Many small business owners have experienced the frustration of trying to collect past-due accounts. Because it’s such a difficult and time-consuming chore, owners sometimes put off collection efforts until receivables are 90 days or longer past due, or they just decide to write off old receivables as uncollected. Doing so, however, can put a serious dent in your company’s cash flow and profits.
Instead make a commitment to be diligent in your accounts receivable collection efforts. Start by establishing a credit policy that prevents you from extending credit to deadbeats in the first place. Even with such a policy in place, though, you may still encounter customers who are late payers. Here are the steps experts recommend you follow in order to collect past-due receivables:
- Create an accounts receivable aging report. You need to know which accounts are past due and how late they are before you can take action. An aging report will track the payment status of all of your customers by time period (such as 0 to 30 days, 30 to 60 days, etc.) and the amounts due so you can easily spot potential problems.
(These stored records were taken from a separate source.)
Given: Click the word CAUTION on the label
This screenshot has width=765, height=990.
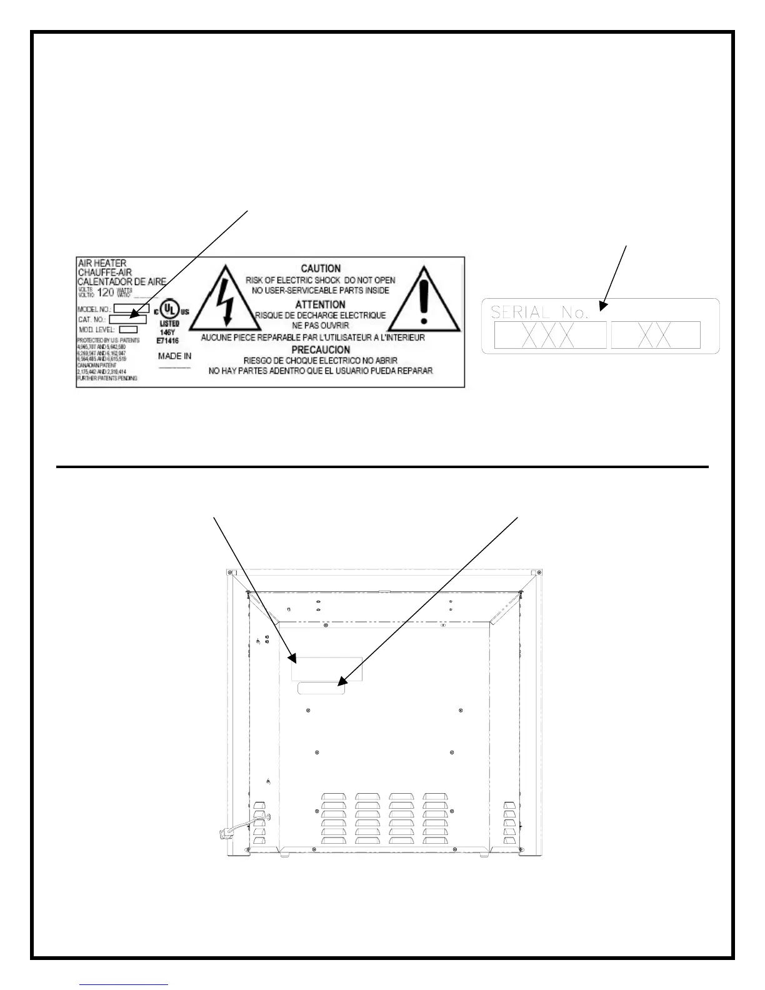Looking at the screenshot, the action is pyautogui.click(x=321, y=269).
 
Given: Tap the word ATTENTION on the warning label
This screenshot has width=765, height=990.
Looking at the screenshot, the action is pyautogui.click(x=321, y=304).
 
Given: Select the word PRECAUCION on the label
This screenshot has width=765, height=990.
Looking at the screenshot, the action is pyautogui.click(x=321, y=349).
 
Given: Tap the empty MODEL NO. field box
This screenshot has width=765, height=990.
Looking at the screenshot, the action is pyautogui.click(x=131, y=308).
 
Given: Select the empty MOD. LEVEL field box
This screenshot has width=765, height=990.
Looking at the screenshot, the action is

- Act quickly. Studies reveal that the likelihood of collecting receivables drops drastically as time goes on — from more than 90 percent after 30 days to 74 percent after 90 days and just 50 percent after six months. If your terms are net-30 days and payment hasn’t arrived on day 31, you should be on the phone with your customer asking questions. Be friendly and nonthreatening, as most cases of slow payment can be resolved without conflict or accusations.
- Consider working out a payment plan. If the customer confides that he or she is having cash flow problems, it may be wise to negotiate a payment plan for the amount past due. Keep it simple and straightforward. It should specify that consecutive payments of x amount will be made over x number of months, ideally with the debt fully paid off within six months. Put the agreement in writing and make sure both parties sign it. Also, future delivery of products or services should be strictly cash on delivery until the debt is repaid and you’re confident that the customer is once again financially capable.
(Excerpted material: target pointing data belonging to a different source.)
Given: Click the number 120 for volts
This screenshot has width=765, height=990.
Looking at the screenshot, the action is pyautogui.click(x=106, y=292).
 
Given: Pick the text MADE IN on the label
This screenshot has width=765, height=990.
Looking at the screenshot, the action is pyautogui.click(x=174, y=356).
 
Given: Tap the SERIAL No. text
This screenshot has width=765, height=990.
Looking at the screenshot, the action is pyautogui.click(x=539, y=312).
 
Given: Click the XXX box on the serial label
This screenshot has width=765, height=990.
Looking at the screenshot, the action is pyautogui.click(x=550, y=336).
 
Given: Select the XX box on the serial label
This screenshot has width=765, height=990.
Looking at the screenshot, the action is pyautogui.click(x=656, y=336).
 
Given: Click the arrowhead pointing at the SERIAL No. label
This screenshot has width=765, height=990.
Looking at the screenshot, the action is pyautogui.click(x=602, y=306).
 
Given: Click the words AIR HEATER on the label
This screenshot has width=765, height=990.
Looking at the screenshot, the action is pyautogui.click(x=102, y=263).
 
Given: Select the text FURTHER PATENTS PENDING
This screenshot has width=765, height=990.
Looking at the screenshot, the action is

- Send past-due notices and letters. If courtesy calls and an offer of a payment plan don’t produce results, it’s time to get a little tougher. Your past-due notice and request for payment letter should explain the delinquent status of the account in firm but nonthreatening language. As in, “I’m following up on my phone messages in writing to make you aware of the past-due status of this invoice. Please remit payment at once, or contact me if you have any questions.”
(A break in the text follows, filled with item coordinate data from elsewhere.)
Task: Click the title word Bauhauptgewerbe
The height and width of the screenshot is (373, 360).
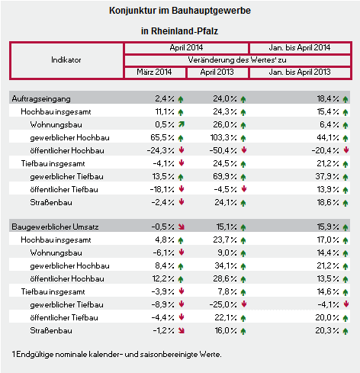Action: tap(211, 11)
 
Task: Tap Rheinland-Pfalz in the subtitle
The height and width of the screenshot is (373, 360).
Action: tap(185, 31)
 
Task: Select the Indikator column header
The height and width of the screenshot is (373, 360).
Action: tap(66, 60)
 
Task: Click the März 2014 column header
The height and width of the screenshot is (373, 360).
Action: tap(154, 72)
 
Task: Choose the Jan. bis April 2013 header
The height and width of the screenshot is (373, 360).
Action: tap(300, 72)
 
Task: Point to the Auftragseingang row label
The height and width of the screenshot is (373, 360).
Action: tap(41, 99)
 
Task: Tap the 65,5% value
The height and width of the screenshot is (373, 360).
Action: tap(162, 137)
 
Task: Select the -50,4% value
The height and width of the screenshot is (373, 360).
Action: tap(223, 150)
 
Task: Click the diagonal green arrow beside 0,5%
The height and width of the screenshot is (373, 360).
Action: tap(182, 124)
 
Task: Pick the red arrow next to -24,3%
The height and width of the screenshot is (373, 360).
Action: tap(182, 150)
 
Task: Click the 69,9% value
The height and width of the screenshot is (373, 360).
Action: tap(225, 176)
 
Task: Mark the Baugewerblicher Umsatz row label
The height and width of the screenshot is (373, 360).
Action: tap(55, 227)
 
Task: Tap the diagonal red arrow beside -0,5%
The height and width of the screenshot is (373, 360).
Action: tap(182, 227)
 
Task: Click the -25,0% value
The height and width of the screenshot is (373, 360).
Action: tap(223, 304)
- Call in the cavalry. If you’ve still received no response after 90 or perhaps 120 days, send a final notice informing the customer that if payment is not received within x days (no more than 7), the account will be turned over to a collection agency. Then follow through on this action if you have to.
Hiring a collection agency is a serious step that should not be taken lightly, as it will probably threaten your future relationship with the customer. Weigh this carefully against the value of the outstanding receivable and the cost of writing it off, then make the decision that’s best for your company’s financial future.